┌─ Data for the task

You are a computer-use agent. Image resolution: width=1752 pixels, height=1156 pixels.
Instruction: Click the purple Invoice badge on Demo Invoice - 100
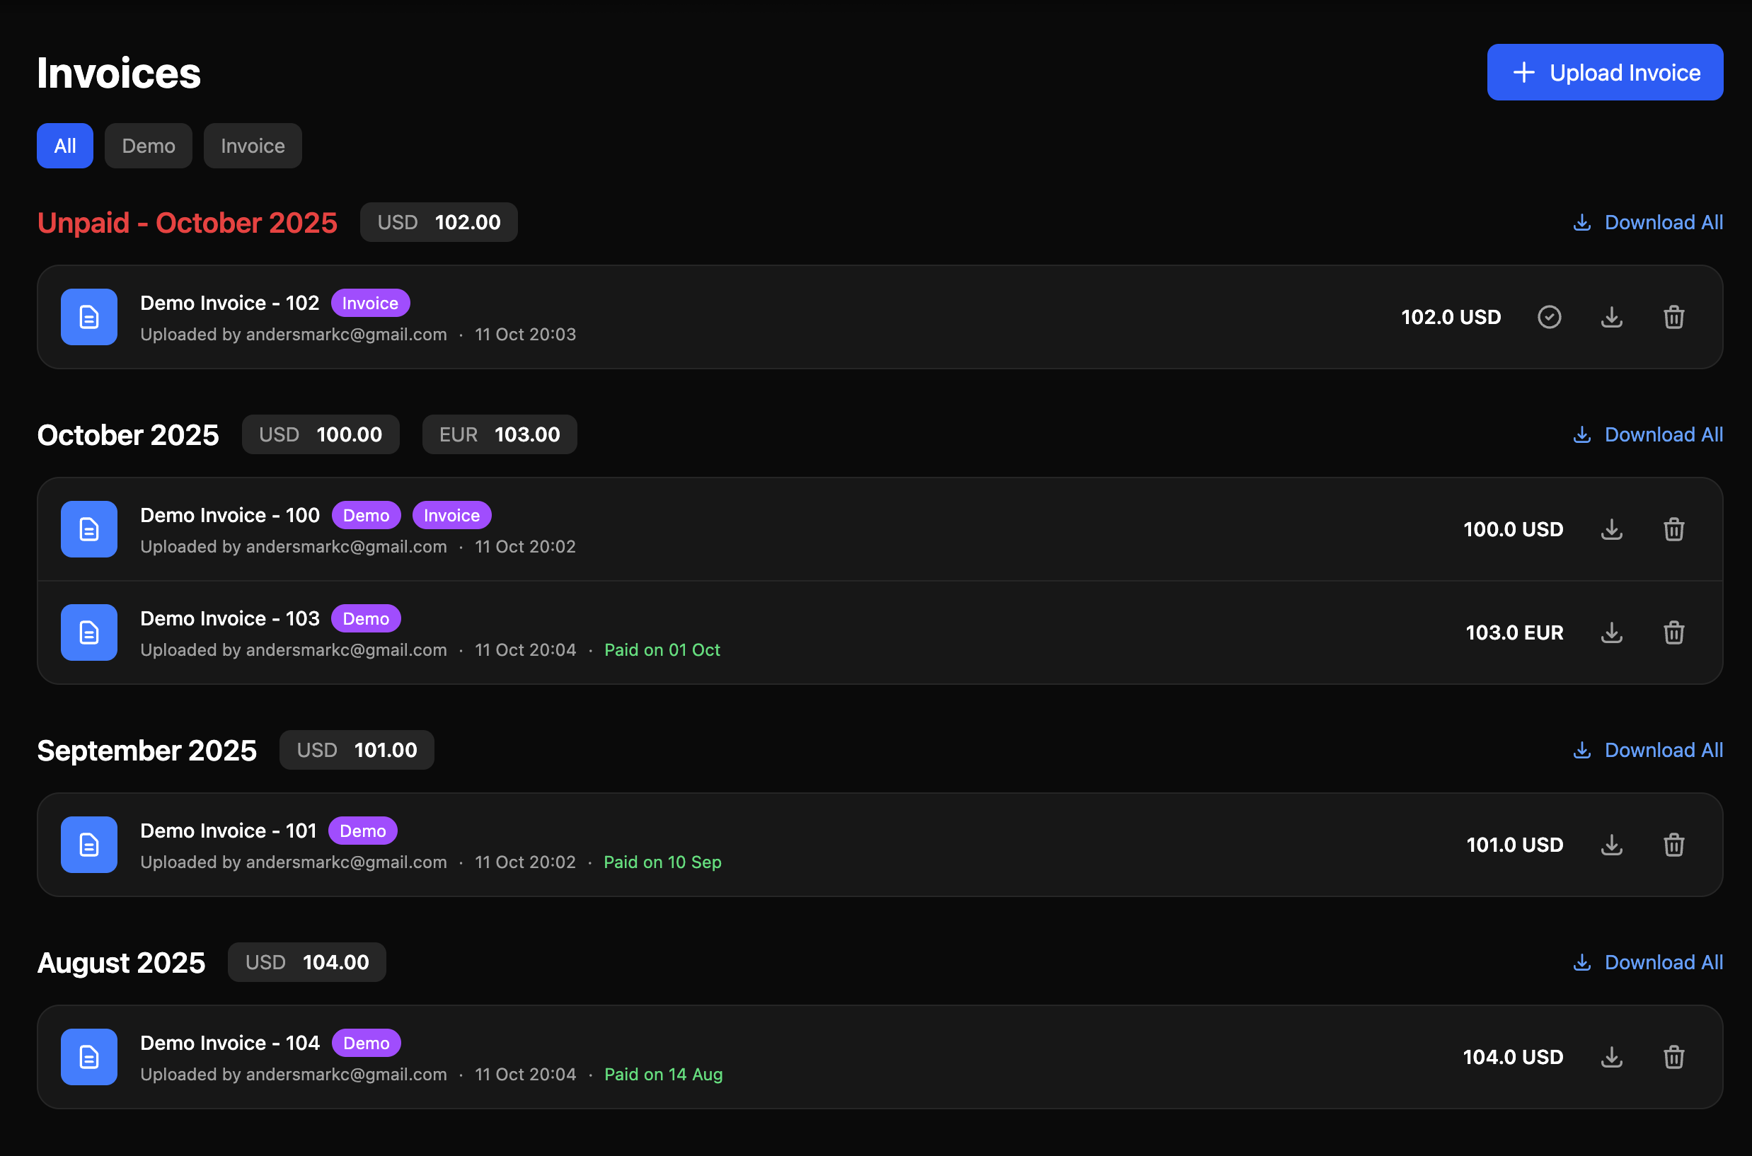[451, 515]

└─
┌─ Data for the task

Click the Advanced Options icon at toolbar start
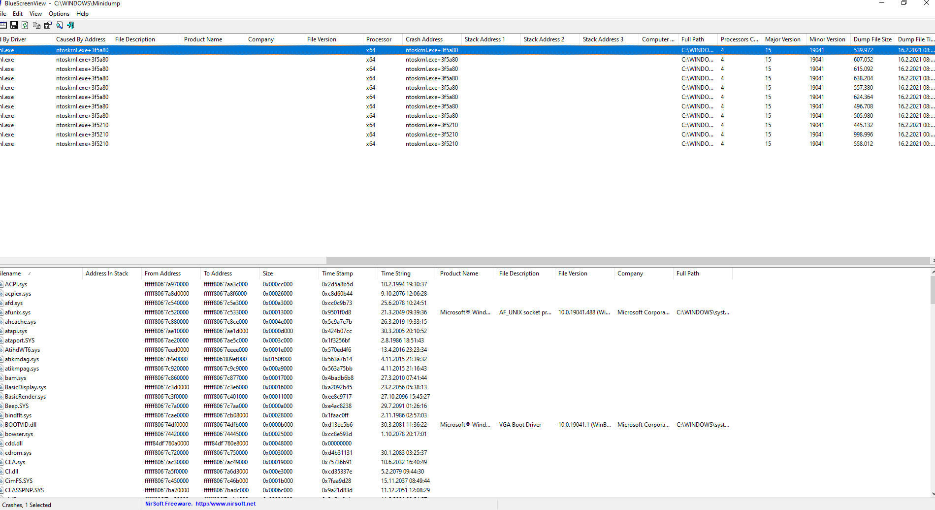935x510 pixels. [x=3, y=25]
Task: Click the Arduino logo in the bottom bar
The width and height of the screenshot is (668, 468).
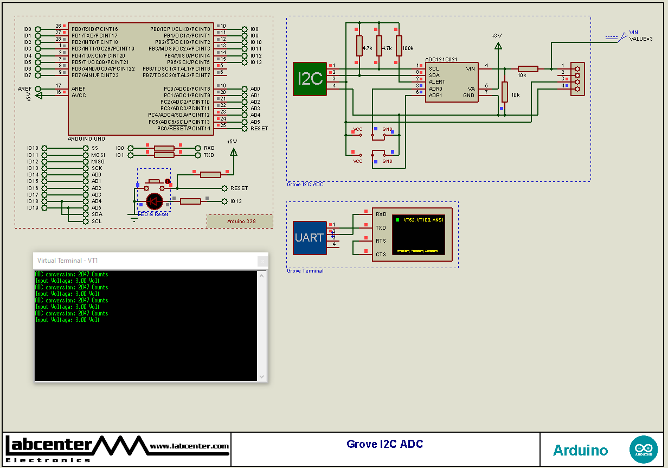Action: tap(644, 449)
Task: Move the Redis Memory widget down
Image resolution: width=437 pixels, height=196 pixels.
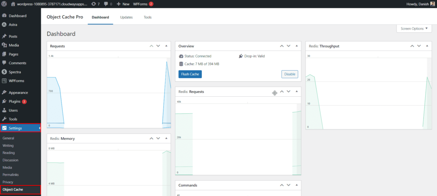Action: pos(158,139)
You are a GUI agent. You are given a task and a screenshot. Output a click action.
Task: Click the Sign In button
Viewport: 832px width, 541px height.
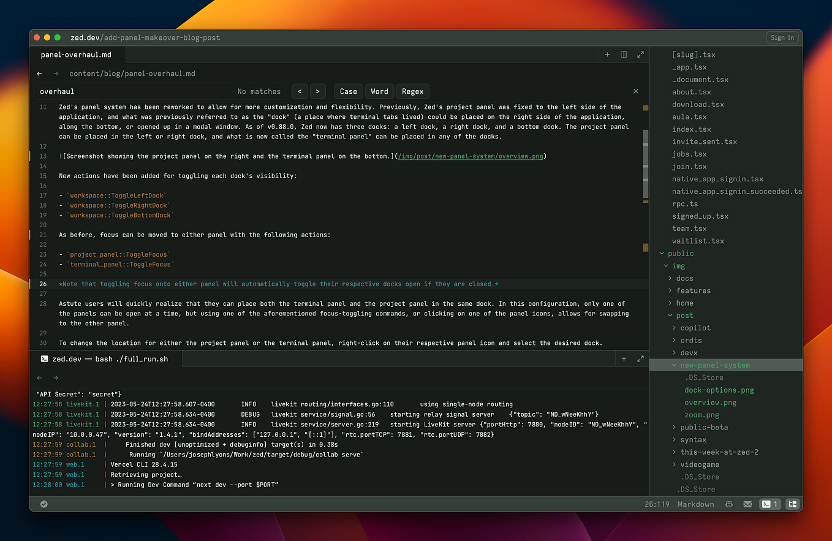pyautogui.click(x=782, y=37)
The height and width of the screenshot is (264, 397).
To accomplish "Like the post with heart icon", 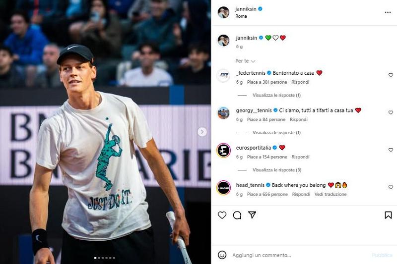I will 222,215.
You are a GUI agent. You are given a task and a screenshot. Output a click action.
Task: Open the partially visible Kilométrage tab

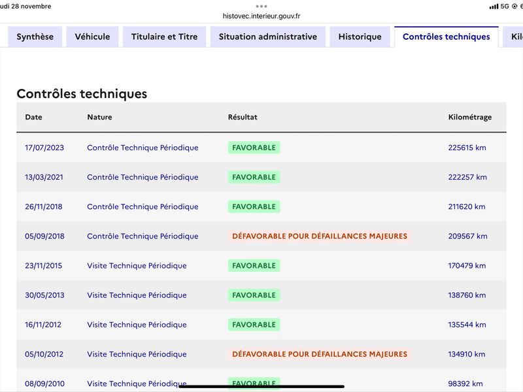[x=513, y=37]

└─
┌─ Data for the task

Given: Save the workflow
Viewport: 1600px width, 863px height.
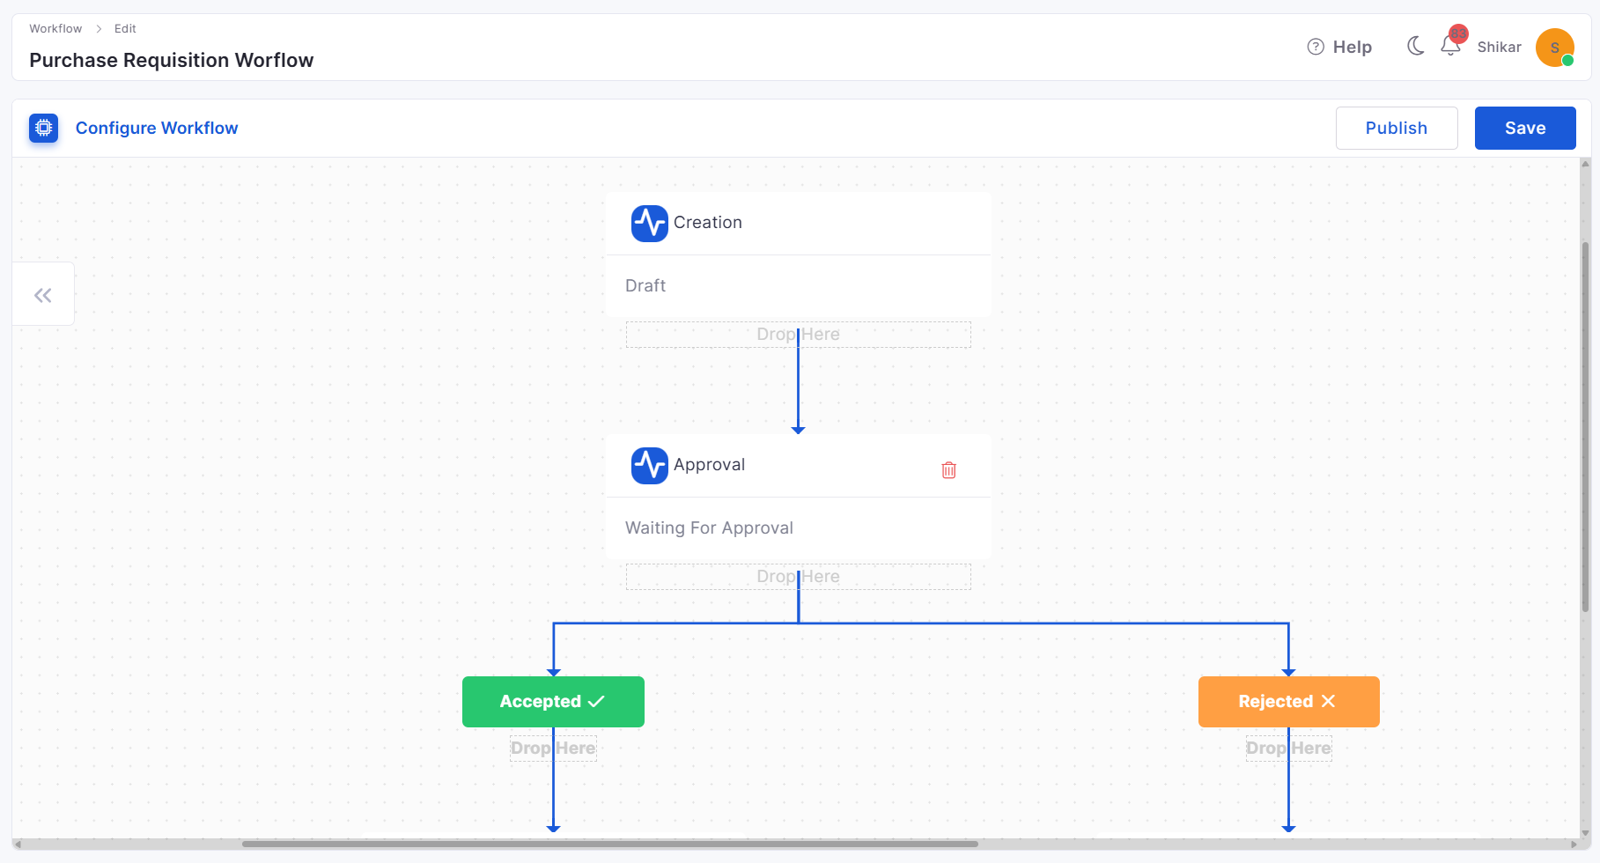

└─

## [Aim of the exercise]
Copy out every line above that contains the word "screenshot". Case counts.

## [Exercise result]
The width and height of the screenshot is (668, 468).
You are a GUI agent. You are given a task and a screenshot. Output a click action.
The height and width of the screenshot is (264, 397).
You are a GUI agent. You are given a task and a screenshot. Output a click action.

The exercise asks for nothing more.